As Jeffrey Skoblow plays him, Malvolio's ridiculous behavior when he woos the Lady Olivia grows organically out of his ridiculous behavior when he's infatuated with his own self-importance. Tormented by Feste, Skoblow plays Malvolio's suffering with real pathos, and he plays with matching anger when Malvolio vents his spleen on those who have mocked him. As is so often true in comedy, the utter conviction with which Skoblow plays the anger makes Malvolio that much funnier, especially when the audience has already so thoroughly enjoyed the happy resolution of the confusion created by a young woman who's disguised as a young man.
That enjoyment grows out of the delightful way that Donya Adkerson as Viola, the disguised young woman, and Gina Garner as Olivia have already, in their reactions and asides, explored the comic confusions of the gender-bending bind they're caught in. Both women handle the language well. And William Sheehy plays Orsino, the man caught in the middle, with proper self-dramatizing excess.
Sprinkled with such charming touches as Feste's patches, Stacy Small's eclectic costumes provide only vague hints as to time and place. Nor does director Dudding always give those sitting on the sides of the thrust stage a clear view of his actors. But whatever its shortcomings, ALP's Twelfth Night happily captures the heart of Shakespeare's comedy.
-- Bob Wilcox
By Sherry Glaser and Greg Howells
The family whose secrets Sherry Glaser shared with sold-out audiences last weekend consisted of a father and mother in their mid-50s, two daughters -- a dim one of about 30 and her smarter 16-year-old sister -- and the paternal grandma. The evening, though not profound, was very Jewish, very funny and often very touching.
Glaser, who co-wrote Family Secrets with Greg Howells, portrayed all five characters broadly but convincingly. The transitions from monologue to monologue were smooth and elegant, especially considering that they were all made onstage -- costume and wig changes, a little makeup, and there we were with someone new.
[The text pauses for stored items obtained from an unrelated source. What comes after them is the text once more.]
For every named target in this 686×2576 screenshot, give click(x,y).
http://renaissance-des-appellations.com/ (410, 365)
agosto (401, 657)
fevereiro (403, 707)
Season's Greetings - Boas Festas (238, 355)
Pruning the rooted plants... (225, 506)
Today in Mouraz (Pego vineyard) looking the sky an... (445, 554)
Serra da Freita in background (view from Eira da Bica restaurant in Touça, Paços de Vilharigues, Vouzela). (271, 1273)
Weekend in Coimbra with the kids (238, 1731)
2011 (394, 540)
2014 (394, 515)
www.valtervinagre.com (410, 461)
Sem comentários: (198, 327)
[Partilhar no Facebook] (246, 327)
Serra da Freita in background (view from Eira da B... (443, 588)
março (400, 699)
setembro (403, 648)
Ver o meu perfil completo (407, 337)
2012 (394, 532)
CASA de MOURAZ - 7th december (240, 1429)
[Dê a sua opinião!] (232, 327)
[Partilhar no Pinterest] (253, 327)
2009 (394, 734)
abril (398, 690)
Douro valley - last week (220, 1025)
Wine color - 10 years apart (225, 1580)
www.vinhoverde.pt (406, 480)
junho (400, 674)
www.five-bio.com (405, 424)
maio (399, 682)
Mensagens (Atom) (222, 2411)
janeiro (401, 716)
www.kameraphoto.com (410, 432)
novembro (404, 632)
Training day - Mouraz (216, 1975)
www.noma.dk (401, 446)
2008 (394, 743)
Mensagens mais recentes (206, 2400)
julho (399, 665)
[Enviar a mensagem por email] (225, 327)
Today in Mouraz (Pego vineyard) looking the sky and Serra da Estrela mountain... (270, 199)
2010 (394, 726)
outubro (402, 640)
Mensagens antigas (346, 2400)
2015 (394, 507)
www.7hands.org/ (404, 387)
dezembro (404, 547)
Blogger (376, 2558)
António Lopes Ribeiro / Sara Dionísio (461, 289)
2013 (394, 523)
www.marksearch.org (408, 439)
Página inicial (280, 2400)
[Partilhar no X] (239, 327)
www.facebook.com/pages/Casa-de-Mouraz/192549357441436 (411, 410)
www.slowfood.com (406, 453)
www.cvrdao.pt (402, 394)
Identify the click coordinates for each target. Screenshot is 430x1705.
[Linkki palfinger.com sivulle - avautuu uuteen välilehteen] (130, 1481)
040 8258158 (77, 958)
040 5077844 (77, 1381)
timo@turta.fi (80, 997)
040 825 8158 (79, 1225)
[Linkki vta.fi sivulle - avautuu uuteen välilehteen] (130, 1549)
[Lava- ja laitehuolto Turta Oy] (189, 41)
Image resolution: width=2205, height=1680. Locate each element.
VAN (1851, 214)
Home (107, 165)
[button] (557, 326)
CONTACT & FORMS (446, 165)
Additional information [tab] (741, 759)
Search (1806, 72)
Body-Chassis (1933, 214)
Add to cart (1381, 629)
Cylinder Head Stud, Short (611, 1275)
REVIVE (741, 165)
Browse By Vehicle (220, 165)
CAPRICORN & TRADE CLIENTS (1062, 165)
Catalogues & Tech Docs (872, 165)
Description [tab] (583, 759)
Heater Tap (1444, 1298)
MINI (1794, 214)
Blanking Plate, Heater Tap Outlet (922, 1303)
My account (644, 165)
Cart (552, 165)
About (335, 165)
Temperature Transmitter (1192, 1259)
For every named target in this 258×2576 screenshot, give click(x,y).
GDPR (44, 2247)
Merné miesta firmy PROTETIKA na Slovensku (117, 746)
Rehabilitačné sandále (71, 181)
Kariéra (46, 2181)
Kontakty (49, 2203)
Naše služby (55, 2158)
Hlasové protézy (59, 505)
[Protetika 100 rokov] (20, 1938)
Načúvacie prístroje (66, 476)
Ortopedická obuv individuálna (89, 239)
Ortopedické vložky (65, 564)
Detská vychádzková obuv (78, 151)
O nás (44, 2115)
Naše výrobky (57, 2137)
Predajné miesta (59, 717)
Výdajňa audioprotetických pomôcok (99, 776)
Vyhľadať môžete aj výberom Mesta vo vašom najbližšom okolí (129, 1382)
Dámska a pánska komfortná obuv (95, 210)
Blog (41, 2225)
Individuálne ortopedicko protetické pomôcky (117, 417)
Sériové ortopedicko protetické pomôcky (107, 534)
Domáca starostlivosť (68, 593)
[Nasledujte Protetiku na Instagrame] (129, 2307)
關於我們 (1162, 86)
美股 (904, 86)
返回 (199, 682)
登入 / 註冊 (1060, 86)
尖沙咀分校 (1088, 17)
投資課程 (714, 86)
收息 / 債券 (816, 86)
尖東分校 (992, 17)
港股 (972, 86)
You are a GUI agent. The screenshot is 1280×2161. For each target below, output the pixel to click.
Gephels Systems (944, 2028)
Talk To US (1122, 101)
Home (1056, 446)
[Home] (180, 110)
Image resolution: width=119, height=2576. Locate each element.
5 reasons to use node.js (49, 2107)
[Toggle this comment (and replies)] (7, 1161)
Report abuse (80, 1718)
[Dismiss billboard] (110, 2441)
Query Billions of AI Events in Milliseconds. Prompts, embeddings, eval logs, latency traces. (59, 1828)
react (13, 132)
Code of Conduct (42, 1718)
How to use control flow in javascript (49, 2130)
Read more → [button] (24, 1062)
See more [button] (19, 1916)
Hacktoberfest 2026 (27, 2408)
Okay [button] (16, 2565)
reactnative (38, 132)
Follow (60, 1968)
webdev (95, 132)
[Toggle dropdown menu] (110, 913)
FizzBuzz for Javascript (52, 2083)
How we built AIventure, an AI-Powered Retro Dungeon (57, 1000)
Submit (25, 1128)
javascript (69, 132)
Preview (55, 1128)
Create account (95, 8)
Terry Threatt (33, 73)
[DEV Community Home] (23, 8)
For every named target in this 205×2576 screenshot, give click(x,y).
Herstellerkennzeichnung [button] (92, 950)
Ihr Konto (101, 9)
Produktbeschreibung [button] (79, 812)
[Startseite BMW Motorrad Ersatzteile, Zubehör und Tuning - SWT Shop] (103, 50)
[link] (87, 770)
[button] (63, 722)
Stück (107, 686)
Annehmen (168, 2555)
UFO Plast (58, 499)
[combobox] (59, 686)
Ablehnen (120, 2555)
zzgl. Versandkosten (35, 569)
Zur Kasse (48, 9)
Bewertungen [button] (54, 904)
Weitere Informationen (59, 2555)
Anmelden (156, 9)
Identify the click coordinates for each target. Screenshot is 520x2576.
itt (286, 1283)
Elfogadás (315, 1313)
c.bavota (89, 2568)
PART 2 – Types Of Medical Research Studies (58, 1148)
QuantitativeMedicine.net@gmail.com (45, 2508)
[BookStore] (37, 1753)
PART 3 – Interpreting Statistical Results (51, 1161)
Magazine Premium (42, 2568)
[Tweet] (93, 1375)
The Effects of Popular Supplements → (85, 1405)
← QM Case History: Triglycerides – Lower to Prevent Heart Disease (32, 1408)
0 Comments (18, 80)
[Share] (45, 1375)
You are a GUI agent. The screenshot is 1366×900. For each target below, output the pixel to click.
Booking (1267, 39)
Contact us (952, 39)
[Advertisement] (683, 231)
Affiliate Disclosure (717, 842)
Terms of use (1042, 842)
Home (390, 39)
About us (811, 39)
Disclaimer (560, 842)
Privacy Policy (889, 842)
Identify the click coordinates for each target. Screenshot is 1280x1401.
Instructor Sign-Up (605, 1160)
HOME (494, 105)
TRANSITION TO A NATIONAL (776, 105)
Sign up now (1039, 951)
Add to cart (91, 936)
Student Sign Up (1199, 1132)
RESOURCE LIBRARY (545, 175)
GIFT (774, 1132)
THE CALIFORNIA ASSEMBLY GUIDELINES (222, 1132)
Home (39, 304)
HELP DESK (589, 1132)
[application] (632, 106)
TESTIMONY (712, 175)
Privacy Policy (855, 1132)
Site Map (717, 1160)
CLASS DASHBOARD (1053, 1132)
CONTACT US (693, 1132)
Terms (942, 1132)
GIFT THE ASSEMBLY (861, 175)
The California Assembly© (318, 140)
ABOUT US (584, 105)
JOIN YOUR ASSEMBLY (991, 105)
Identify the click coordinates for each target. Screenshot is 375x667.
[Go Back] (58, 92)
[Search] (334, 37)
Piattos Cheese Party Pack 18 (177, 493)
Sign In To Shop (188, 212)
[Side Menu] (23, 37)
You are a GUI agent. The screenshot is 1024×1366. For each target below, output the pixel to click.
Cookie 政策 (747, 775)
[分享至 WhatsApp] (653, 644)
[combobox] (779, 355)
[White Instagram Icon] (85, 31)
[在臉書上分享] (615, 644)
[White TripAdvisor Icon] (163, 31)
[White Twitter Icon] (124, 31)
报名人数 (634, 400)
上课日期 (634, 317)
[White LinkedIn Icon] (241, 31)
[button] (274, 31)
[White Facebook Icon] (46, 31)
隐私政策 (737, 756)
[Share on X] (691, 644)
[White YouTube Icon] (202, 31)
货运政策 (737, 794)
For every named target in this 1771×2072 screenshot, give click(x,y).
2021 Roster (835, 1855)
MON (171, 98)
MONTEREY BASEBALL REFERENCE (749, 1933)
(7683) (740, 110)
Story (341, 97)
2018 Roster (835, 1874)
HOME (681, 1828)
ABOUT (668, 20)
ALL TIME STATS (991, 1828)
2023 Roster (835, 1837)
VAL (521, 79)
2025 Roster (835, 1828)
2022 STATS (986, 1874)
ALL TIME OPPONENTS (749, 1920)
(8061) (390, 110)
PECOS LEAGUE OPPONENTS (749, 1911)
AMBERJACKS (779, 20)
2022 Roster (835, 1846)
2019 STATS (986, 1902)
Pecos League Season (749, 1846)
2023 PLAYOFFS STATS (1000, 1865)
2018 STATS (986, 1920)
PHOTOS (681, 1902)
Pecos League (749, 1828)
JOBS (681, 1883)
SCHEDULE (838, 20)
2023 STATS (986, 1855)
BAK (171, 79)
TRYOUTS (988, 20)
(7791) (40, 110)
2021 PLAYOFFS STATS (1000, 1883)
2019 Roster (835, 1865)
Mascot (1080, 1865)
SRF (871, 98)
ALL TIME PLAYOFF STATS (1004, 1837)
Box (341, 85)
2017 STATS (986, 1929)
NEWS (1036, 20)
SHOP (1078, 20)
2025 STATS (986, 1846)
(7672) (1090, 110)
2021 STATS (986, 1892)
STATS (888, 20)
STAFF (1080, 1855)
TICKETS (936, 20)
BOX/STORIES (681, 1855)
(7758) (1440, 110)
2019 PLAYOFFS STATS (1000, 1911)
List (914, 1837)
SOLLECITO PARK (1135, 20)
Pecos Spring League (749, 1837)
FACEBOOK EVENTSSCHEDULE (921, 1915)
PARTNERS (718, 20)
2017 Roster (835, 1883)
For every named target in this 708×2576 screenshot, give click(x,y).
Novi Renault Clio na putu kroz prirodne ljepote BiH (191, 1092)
Family Secrets opens Women CenterStage's 1999 season, to be followed by evenings with Ntozake Shange and (gulp!) Reno. These performers make the Women CenterStage series a strong offering, worth the attention and attendance of even the most fervent male-chauvinist-pig theatergoers.